** ACTIVITY **
What is needed is an exact copy of the lines from the one containing "You are a computer-use agent. The" through the final line of the material below.

** DATASET ENTRIES **
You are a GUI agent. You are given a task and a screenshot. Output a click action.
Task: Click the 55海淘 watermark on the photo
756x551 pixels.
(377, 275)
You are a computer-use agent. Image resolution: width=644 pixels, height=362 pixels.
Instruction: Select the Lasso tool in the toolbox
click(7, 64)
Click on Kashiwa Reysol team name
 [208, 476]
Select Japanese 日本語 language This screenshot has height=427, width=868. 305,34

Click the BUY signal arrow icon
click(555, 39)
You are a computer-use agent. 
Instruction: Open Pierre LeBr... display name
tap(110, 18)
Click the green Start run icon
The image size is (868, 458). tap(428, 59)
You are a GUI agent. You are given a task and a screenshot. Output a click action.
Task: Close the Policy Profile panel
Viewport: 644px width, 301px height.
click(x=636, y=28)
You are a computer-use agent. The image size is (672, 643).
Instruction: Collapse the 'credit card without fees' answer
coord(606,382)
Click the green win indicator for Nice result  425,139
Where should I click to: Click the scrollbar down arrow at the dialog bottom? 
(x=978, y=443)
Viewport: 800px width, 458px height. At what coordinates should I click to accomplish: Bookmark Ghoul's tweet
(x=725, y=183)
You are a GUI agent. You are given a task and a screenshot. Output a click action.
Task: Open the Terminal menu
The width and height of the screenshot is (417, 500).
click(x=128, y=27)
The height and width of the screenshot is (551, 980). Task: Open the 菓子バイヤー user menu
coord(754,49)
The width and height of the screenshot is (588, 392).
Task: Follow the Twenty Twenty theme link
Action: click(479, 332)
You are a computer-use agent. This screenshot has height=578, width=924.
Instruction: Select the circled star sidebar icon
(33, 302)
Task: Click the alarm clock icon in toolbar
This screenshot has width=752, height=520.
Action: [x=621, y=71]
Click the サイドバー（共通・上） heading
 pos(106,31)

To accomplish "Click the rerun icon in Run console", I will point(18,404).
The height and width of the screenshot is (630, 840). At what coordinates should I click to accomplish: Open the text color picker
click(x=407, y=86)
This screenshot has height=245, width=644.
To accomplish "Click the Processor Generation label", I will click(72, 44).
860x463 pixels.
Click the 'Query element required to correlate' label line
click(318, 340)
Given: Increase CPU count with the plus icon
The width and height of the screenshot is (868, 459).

** RESPONSE **
You are a computer-use agent. The image size is (672, 643).
Instruction: Collapse the 'credit card without fees' answer
coord(606,382)
Click the green win indicator for Nice result  425,139
Where should I click to: Click the scrollbar down arrow at the dialog bottom? 
(x=978, y=443)
Viewport: 800px width, 458px height. At what coordinates should I click to accomplish: Bookmark Ghoul's tweet
(x=725, y=183)
You are a GUI agent. You are given a task and a screenshot. Output a click action.
Task: Open the Terminal menu
The width and height of the screenshot is (417, 500).
click(x=128, y=27)
The height and width of the screenshot is (551, 980). Task: Open the 菓子バイヤー user menu
coord(754,49)
The width and height of the screenshot is (588, 392).
Task: Follow the Twenty Twenty theme link
Action: click(479, 332)
You are a computer-use agent. This screenshot has height=578, width=924.
Instruction: Select the circled star sidebar icon
(33, 302)
Task: Click the alarm clock icon in toolbar
This screenshot has width=752, height=520.
Action: [x=621, y=71]
Click the サイドバー（共通・上） heading
 pos(106,31)

To accomplish "Click the rerun icon in Run console", I will point(18,404).
The height and width of the screenshot is (630, 840). At what coordinates should I click to accomplish: Open the text color picker
click(x=407, y=86)
This screenshot has height=245, width=644.
To accomplish "Click the Processor Generation label", I will click(72, 44).
860x463 pixels.
Click the 'Query element required to correlate' label line
click(318, 340)
Given: Increase CPU count with the plus icon
The width and height of the screenshot is (868, 459).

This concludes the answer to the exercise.